Streamlining the automated discovery of porous organic cages

Chem Sci. 2024 Mar 13;15(17):6331-6348. doi: 10.1039/d3sc06133g. eCollection 2024 May 1.

Abstract

Self-assembly through dynamic covalent chemistry (DCC) can yield a range of multi-component organic assemblies. The reversibility and dynamic nature of DCC has made prediction of reaction outcome particularly difficult and thus slows the discovery rate of new organic materials. In addition, traditional experimental processes are time-consuming and often rely on serendipity. Here, we present a streamlined hybrid workflow that combines automated high-throughput experimentation, automated data analysis, and computational modelling, to accelerate the discovery process of one particular subclass of molecular organic materials, porous organic cages. We demonstrate how the design and implementation of this workflow aids in the identification of organic cages with desirable properties. The curation of a precursor library of 55 tri- and di-topic aldehyde and amine precursors enabled the experimental screening of 366 imine condensation reactions experimentally, and 1464 hypothetical organic cage outcomes to be computationally modelled.

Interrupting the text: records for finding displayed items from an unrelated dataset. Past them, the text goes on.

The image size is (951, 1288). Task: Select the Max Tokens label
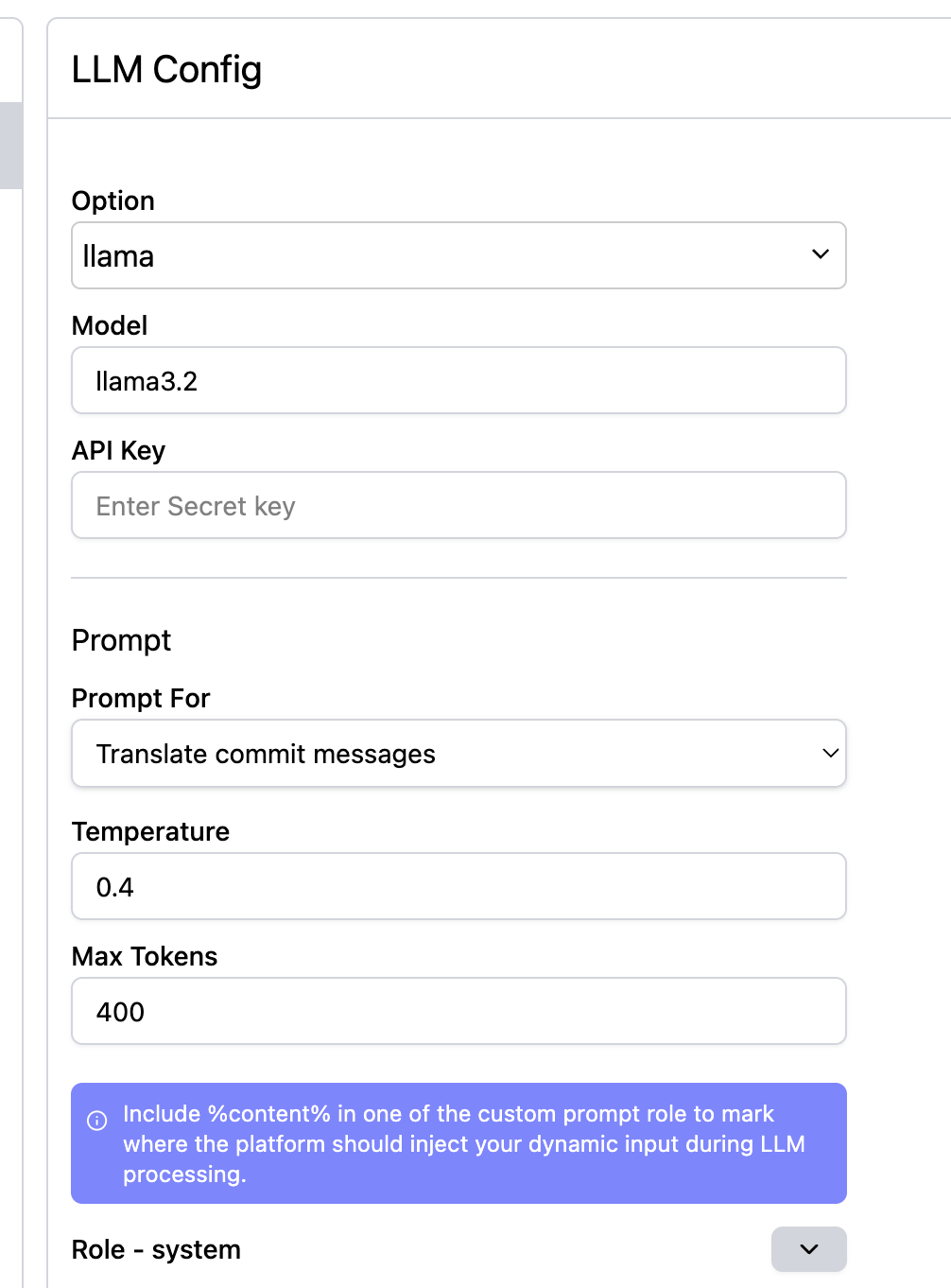tap(144, 956)
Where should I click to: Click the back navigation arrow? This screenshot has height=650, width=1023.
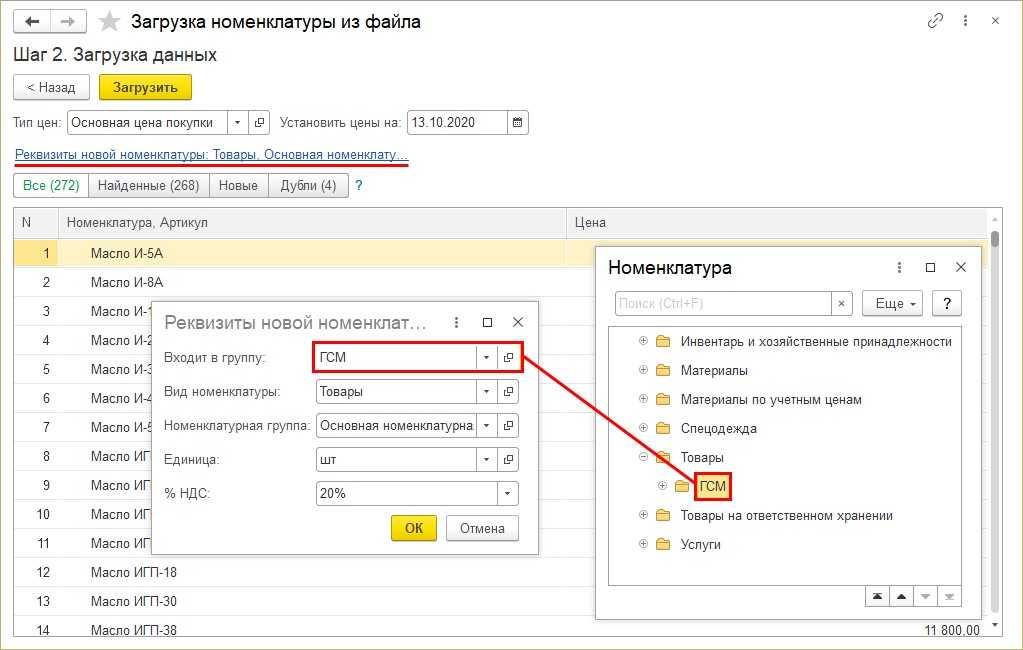point(33,21)
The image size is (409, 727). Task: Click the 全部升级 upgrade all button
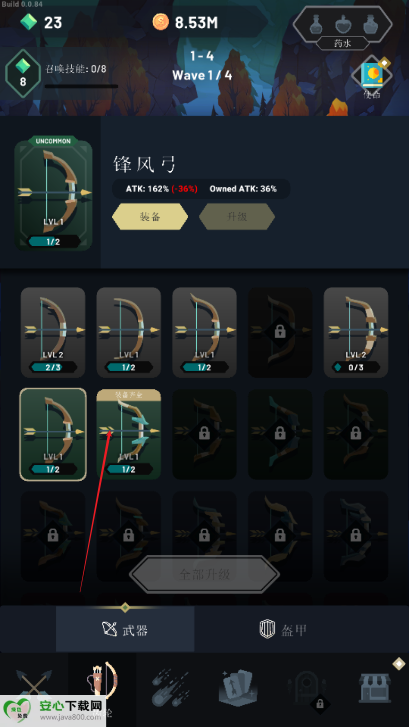[204, 574]
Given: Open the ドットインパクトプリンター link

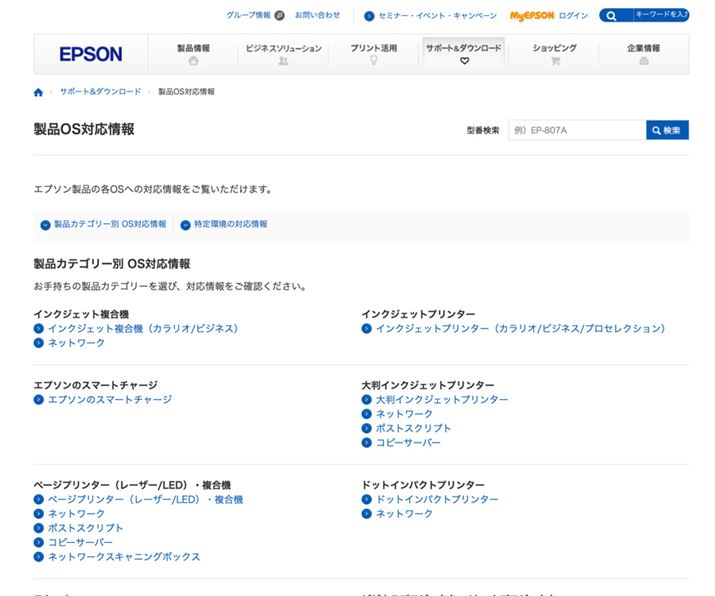Looking at the screenshot, I should (436, 499).
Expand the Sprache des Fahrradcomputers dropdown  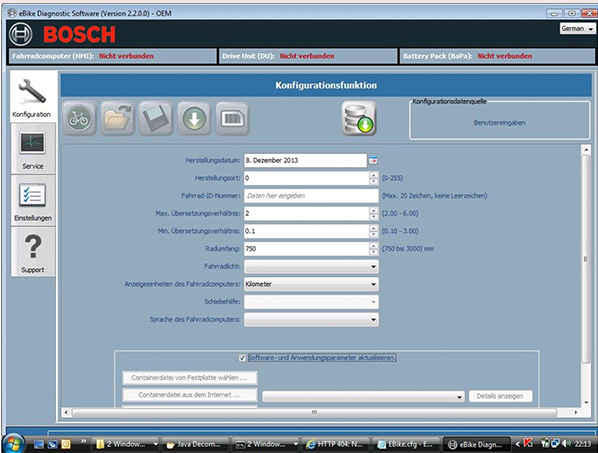click(311, 320)
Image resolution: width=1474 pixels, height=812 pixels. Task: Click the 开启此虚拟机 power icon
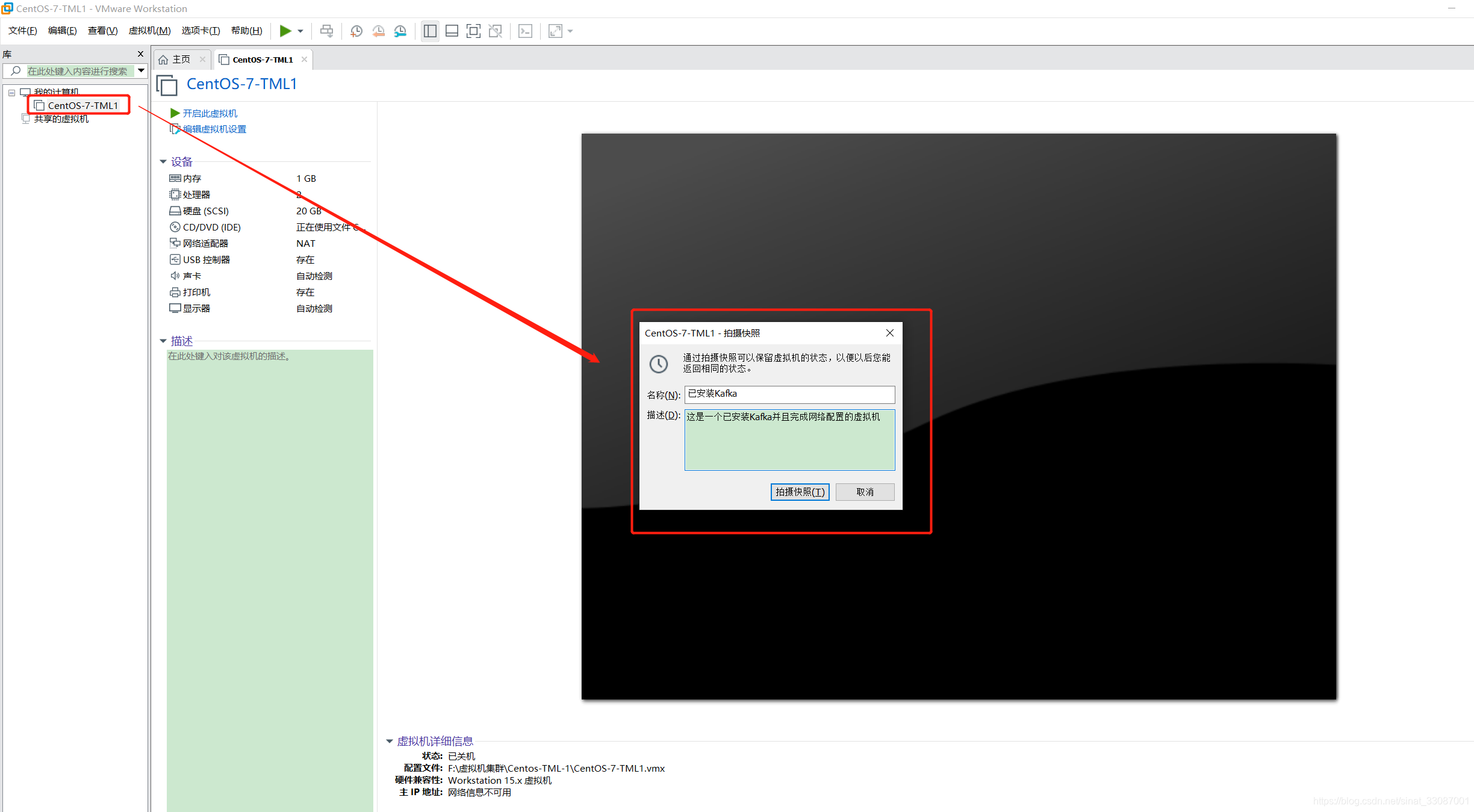click(x=175, y=113)
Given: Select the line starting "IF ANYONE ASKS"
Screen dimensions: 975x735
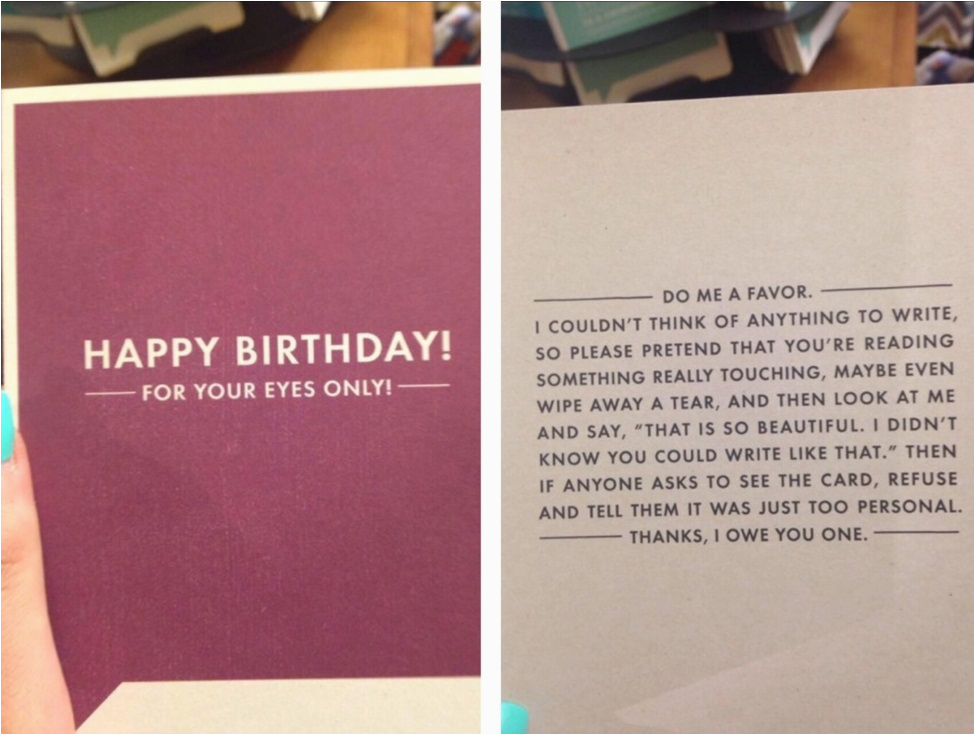Looking at the screenshot, I should [749, 482].
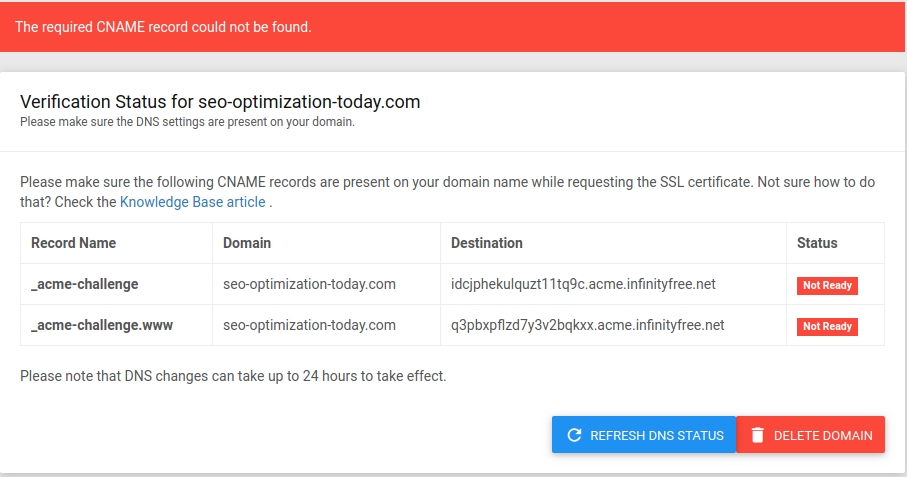Click destination q3pbxpflzd7y3v2bqkxx.acme.infinityfree.net
Screen dimensions: 907x477
tap(587, 325)
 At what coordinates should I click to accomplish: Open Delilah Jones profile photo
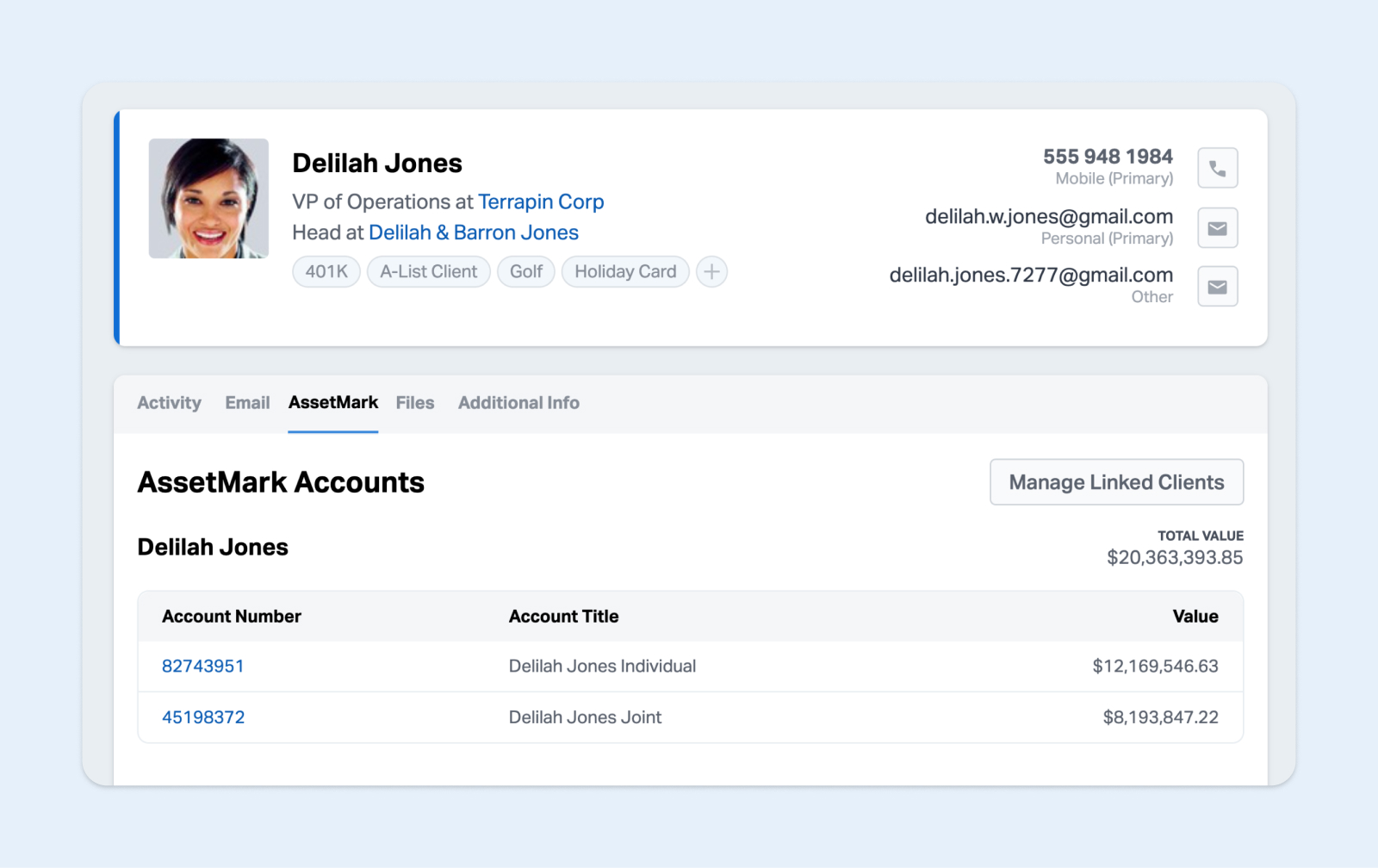pos(208,199)
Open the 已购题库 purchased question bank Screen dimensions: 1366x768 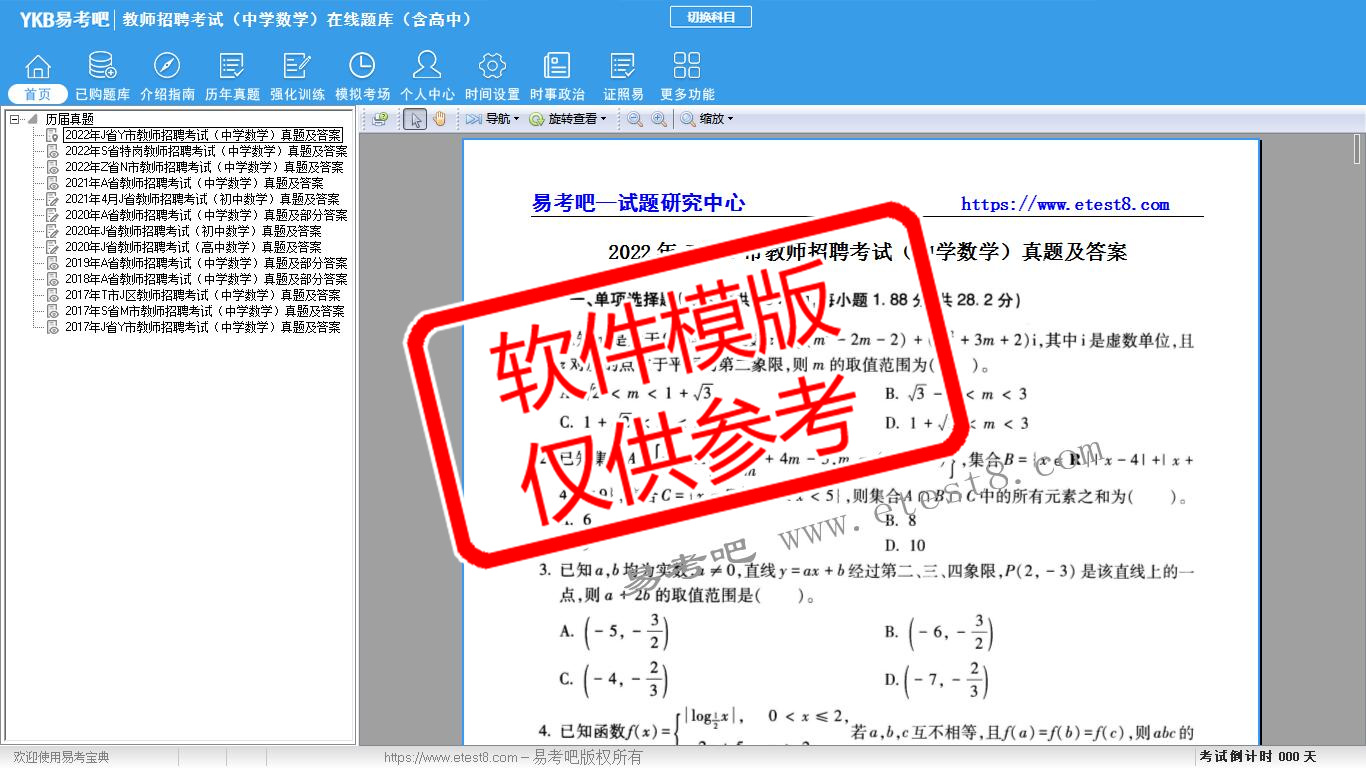[x=102, y=76]
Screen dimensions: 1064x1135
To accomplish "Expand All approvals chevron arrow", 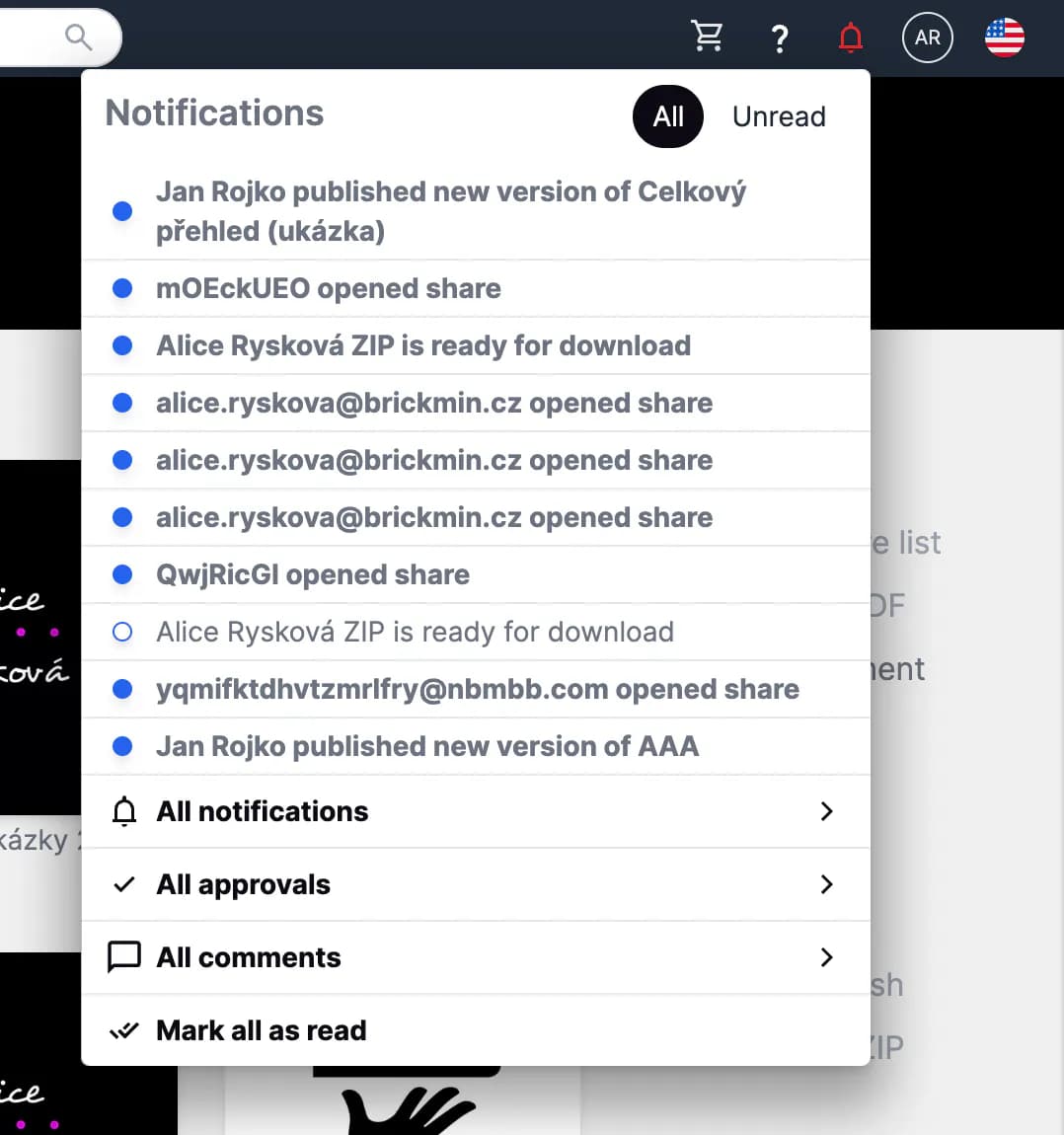I will 826,884.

From the screen, 225 cages were identified experimentally using mass spectrometry, 54 of which were cleanly formed as a single topology as determined by both turbidity measurements and 1H NMR spectroscopy. Integration of these characterisation methods into a fully automated Python pipeline, named cagey, led to over a 350-fold decrease in the time required for data analysis. This work highlights the advantages of combining automated synthesis, characterisation, and analysis, for large-scale data curation towards an accessible data-driven materials discovery approach.